SOURCE EXCERPT:
....

]> git.ipfire.org Git - thirdparty/git.git/commitdiff
builtin/repack.c: make largest pack preferred
authorTaylor Blau <me@ttaylorr.com>
Wed, 29 Sep 2021 01:55:20 +0000 (21:55 -0400)
committerJunio C Hamano <gitster@pobox.com>
Wed, 29 Sep 2021 04:20:56 +0000 (21:20 -0700)
When repacking into a geometric series and writing a multi-pack bitmap,
it is beneficial to have the largest resulting pack be the preferred
object source in the bitmap's MIDX, since selecting the large packs can
lead to fewer broken delta chains and better compression.

Teach 'git repack' to identify this pack and pass it to the MIDX write
machinery in order to mark it as preferred.

Signed-off-by: Taylor Blau <me@ttaylorr.com>
Signed-off-by: Junio C Hamano <gitster@pobox.com>
Documentation/git-repack.txt
builtin/repack.c
pack-bitmap.c
pack-bitmap.h
t/helper/test-read-midx.c
t/t7703-repack-geometric.sh

index 0f2d235ca559929f092eb3969d5a48cfcb13630d..7183fb498f4ccec69e6bd75dcef44f54974a159b 100644 (file)
@@ -190,6 +190,10 @@ this "roll-up", without respect to their reachability. This is subject
 to change in the future. This option (implying a drastically different
 repack mode) is not guaranteed to work with all other combinations of
 option to `git repack`.
++
+When writing a multi-pack bitmap, `git repack` selects the largest resulting
+pack as the preferred pack for object selection by the MIDX (see
+linkgit:git-multi-pack-index[1]).
 
 -m::
 --write-midx::
index dbbb14b3b4b1ca30fb0c53ce666ea4aa728830ac..f940e2bafe42b40e654a788ff765fc57d3f3a421 100644 (file)
@@ -423,6 +423,25 @@ static void split_pack_geometry(struct pack_geometry *geometry, int factor)
        geometry->split = split;
 }
 
+static struct packed_git *get_largest_active_pack(struct pack_geometry *geometry)
+{
+       if (!geometry) {
+               /*
+                * No geometry means either an all-into-one repack (in which
+                * case there is only one pack left and it is the largest) or an
+                * incremental one.

....

EXERCISE:
Extend the commit diff for the git repack change, picking up after its last line. The material has no connection to the commit diff above.

GIVEN DATA:
....

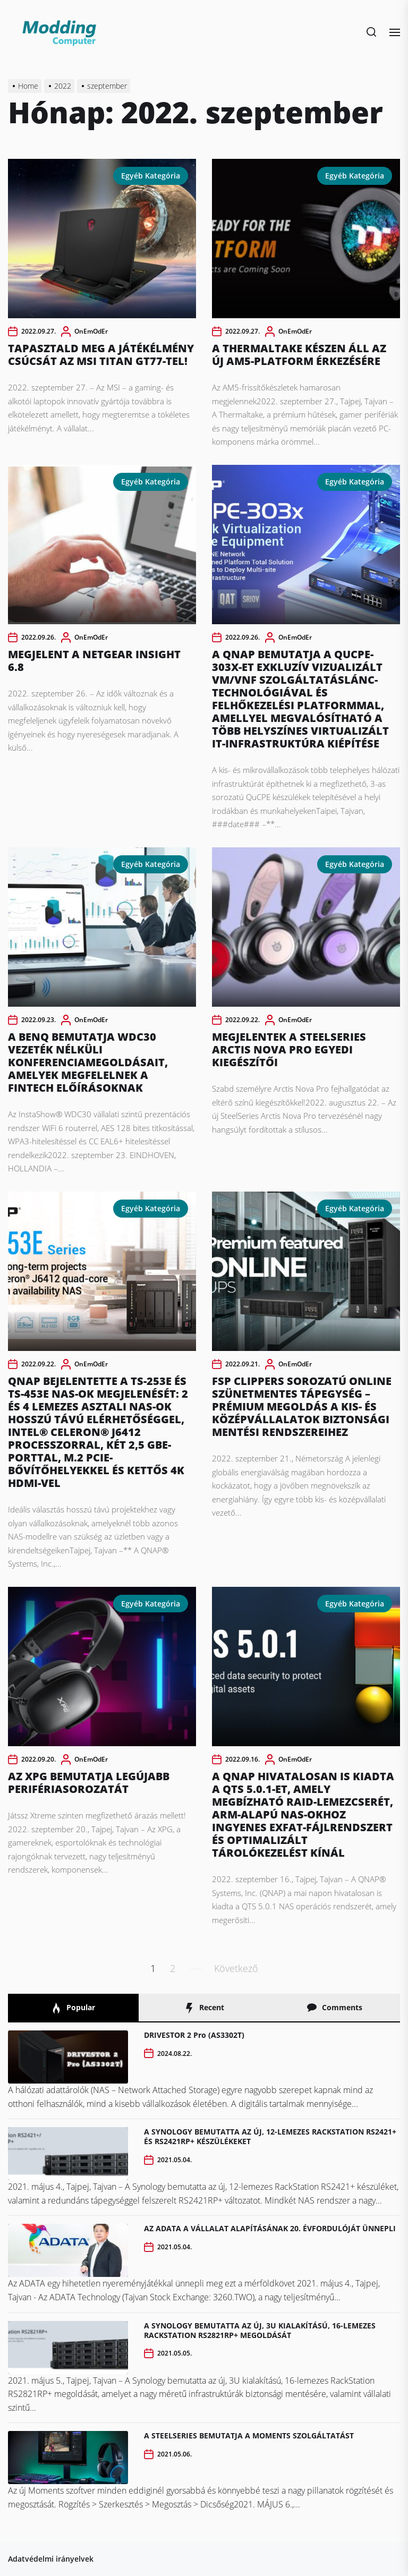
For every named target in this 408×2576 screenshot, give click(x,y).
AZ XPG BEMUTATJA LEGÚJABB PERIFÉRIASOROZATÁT (88, 1782)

....

SOLVED EXERCISE:
+                *
+                * If repacking incrementally, then we could check the size of
+                * all packs to determine which should be preferred, but leave
+                * this for later.
+                */
+               return NULL;
+       }
+       if (geometry->split == geometry->pack_nr)
+               return NULL;
+       return geometry->pack[geometry->pack_nr - 1];
+}
+
 static void clear_pack_geometry(struct pack_geometry *geometry)
 {
        if (!geometry)
@@ -468,10 +487,12 @@ static void midx_included_packs(struct string_list *include,
 }
 
 static int write_midx_included_packs(struct string_list *include,
+                                    struct pack_geometry *geometry,
                                     int show_progress, int write_bitmaps)
 {
        struct child_process cmd = CHILD_PROCESS_INIT;
        struct string_list_item *item;
+       struct packed_git *largest = get_largest_active_pack(geometry);
        FILE *in;
        int ret;
 
@@ -492,6 +513,10 @@ static int write_midx_included_packs(struct string_list *include,
        if (write_bitmaps)
                strvec_push(&cmd.args, "--bitmap");
 
+       if (largest)
+               strvec_pushf(&cmd.args, "--preferred-pack=%s",
+                            pack_basename(largest));
+
        ret = start_command(&cmd);
        if (ret)
                return ret;
@@ -783,7 +808,7 @@ int cmd_repack(int argc, const char **argv, const char *prefix)
                midx_included_packs(&include, &existing_nonkept_packs,
                                    &existing_kept_packs, &names, geometry);
 
-               ret = write_midx_included_packs(&include,
+               ret = write_midx_included_packs(&include, geometry,
                                                show_progress, write_bitmaps > 0);
 
                string_list_clear(&include, 0);
index 8504110a4daa9013304bc545bc529d6f8c3a8446..67be9be9a629f173c3fd38dd01ba9f9a01388dae 100644 (file)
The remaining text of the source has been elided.